El Consejo Nacional Anticorrupción (CNA), a través de su directora ejecutiva, Gabriela Castellanos, ha encendido las alarmas tras revelar que la corrupción causa una sangría constante superior a los 3,000 millones de lempiras anuales en las finanzas públicas.
Durante una conferencia de prensa en San Pedro Sula, la titular del organismo señaló que los estudios de la institución han identificado hasta 17 categorías por donde se desvían los fondos del pueblo hondureño, acumulando pérdidas históricas de decenas de miles de millones de lempiras que continúan en aumento debido a la falta de voluntad política y de políticas públicas efectivas para frenar este flagelo.
Castellanos enfatizó que esta falta de control y de sanciones frente a las estructuras de red y anomalías en diversos gobiernos mantiene sumergida a más del 70% de la población en la pobreza.

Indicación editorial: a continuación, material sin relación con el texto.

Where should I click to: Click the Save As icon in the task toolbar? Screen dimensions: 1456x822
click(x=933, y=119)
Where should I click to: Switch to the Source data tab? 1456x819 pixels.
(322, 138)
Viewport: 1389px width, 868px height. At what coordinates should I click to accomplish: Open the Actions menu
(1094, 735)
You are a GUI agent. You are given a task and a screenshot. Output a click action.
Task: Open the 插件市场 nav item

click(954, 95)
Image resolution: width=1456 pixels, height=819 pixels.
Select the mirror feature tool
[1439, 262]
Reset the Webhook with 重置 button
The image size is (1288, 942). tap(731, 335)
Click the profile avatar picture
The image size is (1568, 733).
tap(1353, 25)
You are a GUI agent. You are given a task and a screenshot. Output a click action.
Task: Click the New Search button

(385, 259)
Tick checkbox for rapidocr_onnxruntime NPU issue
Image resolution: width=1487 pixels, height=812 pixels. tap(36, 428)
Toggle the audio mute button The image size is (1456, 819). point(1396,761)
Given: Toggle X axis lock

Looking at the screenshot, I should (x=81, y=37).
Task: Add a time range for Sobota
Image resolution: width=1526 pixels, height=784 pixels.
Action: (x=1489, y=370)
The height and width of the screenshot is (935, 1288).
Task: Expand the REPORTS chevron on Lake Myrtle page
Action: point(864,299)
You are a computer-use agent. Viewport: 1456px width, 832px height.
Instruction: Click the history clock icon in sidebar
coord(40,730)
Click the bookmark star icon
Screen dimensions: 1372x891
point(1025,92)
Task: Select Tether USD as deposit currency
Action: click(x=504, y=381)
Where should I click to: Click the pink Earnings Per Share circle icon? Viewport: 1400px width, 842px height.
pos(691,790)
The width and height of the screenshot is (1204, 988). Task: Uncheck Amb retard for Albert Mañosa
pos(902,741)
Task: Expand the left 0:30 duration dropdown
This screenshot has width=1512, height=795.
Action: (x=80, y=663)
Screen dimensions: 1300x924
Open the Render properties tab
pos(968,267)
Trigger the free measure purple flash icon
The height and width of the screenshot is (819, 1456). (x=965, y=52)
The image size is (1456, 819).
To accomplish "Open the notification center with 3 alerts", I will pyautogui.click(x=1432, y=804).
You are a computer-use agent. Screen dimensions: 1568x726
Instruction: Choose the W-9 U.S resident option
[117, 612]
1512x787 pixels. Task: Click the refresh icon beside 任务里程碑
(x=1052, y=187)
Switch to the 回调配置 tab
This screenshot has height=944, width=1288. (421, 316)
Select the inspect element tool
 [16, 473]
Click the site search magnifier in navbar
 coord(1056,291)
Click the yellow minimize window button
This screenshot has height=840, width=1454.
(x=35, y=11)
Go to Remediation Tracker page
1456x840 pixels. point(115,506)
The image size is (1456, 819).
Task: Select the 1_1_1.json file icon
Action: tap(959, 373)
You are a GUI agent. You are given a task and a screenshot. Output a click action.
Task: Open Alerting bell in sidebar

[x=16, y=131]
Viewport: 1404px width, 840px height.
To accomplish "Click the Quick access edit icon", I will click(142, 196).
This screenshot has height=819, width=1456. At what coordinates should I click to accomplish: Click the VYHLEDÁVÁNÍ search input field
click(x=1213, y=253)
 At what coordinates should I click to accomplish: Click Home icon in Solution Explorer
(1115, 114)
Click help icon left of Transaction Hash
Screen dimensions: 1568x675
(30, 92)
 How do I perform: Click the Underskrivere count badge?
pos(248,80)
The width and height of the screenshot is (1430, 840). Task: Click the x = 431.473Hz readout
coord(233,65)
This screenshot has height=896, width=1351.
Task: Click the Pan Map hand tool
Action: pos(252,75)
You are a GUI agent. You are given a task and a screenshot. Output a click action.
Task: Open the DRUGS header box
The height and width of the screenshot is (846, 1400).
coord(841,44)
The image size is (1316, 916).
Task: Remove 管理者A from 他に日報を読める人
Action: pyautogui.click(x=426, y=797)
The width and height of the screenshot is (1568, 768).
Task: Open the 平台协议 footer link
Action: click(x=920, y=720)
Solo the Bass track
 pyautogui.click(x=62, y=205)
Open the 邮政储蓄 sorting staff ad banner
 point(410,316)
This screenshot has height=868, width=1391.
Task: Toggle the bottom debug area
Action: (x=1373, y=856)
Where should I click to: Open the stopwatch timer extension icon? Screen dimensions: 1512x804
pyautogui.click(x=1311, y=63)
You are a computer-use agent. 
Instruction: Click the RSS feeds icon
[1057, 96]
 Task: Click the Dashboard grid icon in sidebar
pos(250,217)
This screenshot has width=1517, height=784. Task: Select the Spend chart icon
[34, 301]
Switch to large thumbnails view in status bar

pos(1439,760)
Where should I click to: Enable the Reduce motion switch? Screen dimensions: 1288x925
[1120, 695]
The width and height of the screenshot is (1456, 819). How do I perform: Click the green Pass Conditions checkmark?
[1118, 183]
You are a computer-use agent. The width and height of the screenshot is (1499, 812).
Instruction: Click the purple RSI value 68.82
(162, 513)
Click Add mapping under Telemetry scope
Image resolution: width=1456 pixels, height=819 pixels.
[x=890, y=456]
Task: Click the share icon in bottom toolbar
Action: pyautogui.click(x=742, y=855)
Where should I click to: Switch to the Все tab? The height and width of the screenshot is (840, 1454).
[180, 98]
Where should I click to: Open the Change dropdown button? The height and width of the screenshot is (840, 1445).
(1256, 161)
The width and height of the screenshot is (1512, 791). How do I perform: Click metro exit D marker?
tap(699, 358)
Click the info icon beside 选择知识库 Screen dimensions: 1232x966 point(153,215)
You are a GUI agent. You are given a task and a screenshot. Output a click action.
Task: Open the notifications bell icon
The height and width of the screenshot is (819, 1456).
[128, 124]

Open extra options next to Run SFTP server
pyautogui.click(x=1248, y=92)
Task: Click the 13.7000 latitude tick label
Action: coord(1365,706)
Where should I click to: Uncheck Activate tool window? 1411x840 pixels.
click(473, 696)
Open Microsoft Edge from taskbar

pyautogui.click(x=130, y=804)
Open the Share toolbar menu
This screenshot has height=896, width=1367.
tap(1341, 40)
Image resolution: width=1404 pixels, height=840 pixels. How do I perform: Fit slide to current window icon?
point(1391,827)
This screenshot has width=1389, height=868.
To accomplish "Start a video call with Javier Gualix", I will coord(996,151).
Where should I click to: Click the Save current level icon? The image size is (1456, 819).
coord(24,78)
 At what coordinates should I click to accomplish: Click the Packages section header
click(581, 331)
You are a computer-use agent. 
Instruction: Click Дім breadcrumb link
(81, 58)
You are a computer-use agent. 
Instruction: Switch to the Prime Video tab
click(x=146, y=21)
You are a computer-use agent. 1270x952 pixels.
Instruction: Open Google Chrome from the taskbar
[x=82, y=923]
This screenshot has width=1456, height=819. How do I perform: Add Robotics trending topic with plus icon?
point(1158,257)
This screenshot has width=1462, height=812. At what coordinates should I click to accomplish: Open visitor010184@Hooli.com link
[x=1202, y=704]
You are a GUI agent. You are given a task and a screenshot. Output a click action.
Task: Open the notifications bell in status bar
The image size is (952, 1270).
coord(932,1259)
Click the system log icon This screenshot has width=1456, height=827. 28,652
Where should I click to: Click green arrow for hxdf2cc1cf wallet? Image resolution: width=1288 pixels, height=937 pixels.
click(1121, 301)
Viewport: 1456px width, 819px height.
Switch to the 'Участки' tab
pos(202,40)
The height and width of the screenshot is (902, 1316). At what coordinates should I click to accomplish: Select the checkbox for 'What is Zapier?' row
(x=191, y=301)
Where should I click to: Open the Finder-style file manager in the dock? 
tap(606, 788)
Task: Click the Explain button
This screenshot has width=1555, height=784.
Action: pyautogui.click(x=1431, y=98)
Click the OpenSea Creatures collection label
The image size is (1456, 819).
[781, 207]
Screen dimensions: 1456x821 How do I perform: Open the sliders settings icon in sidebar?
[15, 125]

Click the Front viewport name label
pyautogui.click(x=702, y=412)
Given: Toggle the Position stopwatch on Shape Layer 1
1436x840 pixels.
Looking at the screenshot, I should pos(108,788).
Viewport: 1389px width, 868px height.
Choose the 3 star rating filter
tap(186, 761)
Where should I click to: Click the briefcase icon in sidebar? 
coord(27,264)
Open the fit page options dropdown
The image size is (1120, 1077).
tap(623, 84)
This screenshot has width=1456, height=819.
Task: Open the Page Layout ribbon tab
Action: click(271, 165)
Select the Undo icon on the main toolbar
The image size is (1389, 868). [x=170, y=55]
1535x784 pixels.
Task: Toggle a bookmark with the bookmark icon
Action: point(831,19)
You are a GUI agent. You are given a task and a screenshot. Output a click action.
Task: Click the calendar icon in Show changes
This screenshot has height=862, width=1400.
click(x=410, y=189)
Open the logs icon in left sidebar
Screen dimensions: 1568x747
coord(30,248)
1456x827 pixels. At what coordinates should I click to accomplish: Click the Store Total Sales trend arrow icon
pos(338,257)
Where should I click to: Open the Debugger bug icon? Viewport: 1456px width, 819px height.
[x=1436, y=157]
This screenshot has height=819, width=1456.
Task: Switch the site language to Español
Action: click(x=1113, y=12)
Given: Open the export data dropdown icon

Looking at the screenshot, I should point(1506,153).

Asimismo, detalló que el CNA ha presentado múltiples denuncias de alto impacto que abarcan la compra irregular de hospitales móviles, el mal uso de la Tasa de Seguridad, irregularidades en la adquisición del avión presidencial, nepoteismo y actos ilícitos en áreas prioritarias como Salud, Energía y la Secretaría de Finanzas, reafirmando el compromiso del organismo de seguir fiscalizando la gestión pública sin distinción alguna.